Given these growing responsibilities, NASA rechristened the NEO observations program as "Planetary Defense" in fiscal year 2018, promoting it from a subprogram within the Planetary Science Research and Analysis account to a major program line within the Planetary Science Division. It now rubs budgetary shoulders with the Mars Exploration, Discovery, and New Frontiers programs.
Another recent and significant development is the establishment of a mission flight line for Planetary Defense within NASA. This will enable an ongoing series of small-to-medium-class missions in support of detection and deflection efforts.

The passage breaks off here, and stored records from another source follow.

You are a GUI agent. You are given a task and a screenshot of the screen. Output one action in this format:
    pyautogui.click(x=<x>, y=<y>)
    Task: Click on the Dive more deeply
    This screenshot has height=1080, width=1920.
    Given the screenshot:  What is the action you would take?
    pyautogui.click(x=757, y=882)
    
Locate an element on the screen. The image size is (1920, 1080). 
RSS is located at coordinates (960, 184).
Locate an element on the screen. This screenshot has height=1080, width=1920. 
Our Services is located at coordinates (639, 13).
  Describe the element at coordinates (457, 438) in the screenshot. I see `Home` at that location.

DART is the first of this line, and NASA just announced its intent to pursue the NEO Surveillance Mission (NEOSM) as the second. NEOSM is an infrared space telescope dedicated to NEO detection and will rapidly find and characterize those 140-meter objects mandated by Congress in 2005. NASA officials predict that NEOSM will allow the space agency to meet the congressional mandate of finding 90% of those objects 15 years faster than using traditional ground-based telescopes.
After years of struggle to address critical planetary defense needs, NASA is finally prioritizing the effort and finding supporters (and funding) in Congress. However, even after 4200% growth in 10 years, NASA still spends a mere 0.7% of its budget on planetary defense. There is more room yet to grow. But if history is any guide, the long term effort to protect the Earth from dangerous asteroids will have to address more prosaic and immediate political needs along the way.
This article was updated with additional references to the National Research Council's 2010 report on planetary defense and NASA's 2011 and 2014 presidential budget requests.